▶ _Work request_
What follows is a set of records; copy all of it exactly.

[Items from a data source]

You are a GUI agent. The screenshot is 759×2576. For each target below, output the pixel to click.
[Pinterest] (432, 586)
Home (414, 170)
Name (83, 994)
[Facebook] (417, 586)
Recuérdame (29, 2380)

▶ _Answer space_
You are a GUI agent. The screenshot is 759×2576. For each target below, output the pixel to click.
[Pinterest] (432, 586)
Home (414, 170)
Name (83, 994)
[Facebook] (417, 586)
Recuérdame (29, 2380)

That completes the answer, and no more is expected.